In the general European population, approximately 39% are M/M, 51% are M/V, and 10% are V/V [2].
Recent research has expanded the understanding of PRNP beyond classical prion diseases.
PrP^C has been identified as a receptor for [Amyloid-Beta[/proteins/Amyloid-Beta oligomers, suggesting a role in [Alzheimer's disease[/diseases/alzheimers pathogenesis [4].
PrP^C-mediated signaling through [Fyn kinase] may link [amyloid-beta[/entities/amyloid-beta toxicity to tau[/proteins/tau-protein phosphorylation and synaptic dysfunction [4].
Furthermore, somatic PRNP mutations have been identified in the brains of sporadic CJD patients, suggesting that de novo mutations may contribute to apparently sporadic disease [2].
A 2025 review in The Lancet Neurology has comprehensively catalogued genetic causes and modifiers of prion diseases, identifying over 60 pathogenic variants and numerous modifiers beyond codon 129 [3].
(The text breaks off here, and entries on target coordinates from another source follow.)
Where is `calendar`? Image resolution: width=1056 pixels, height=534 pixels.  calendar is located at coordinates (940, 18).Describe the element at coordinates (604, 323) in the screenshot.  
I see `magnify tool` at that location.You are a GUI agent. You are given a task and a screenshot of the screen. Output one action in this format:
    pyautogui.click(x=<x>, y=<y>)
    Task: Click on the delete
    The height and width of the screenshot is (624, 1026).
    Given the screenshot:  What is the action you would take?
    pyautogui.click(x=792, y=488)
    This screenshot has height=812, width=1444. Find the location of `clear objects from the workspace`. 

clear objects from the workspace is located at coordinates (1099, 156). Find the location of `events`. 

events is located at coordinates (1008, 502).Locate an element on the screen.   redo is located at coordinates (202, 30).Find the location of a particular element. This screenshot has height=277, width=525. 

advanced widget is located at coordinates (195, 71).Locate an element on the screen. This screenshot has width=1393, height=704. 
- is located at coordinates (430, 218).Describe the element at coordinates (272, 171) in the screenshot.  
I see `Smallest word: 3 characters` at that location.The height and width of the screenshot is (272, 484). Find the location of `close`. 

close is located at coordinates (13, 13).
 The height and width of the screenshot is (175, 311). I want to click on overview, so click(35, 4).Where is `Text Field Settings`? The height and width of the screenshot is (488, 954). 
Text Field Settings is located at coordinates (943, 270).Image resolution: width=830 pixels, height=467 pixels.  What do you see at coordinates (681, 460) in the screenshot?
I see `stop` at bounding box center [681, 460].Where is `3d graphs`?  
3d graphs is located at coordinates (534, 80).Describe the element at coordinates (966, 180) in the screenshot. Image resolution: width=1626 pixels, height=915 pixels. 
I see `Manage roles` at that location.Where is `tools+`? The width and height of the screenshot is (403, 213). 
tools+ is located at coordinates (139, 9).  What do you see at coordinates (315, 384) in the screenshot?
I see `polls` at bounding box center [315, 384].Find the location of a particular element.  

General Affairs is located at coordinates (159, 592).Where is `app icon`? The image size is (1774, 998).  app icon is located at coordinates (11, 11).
The study of Prnp — Prion Protein has evolved significantly over the past decades. Research in this area has revealed important insights into the underlying mechanisms of neurodegeneration and continues to drive therapeutic development.
Historical context and key discoveries in this field have shaped our current understanding and will continue to guide future research directions.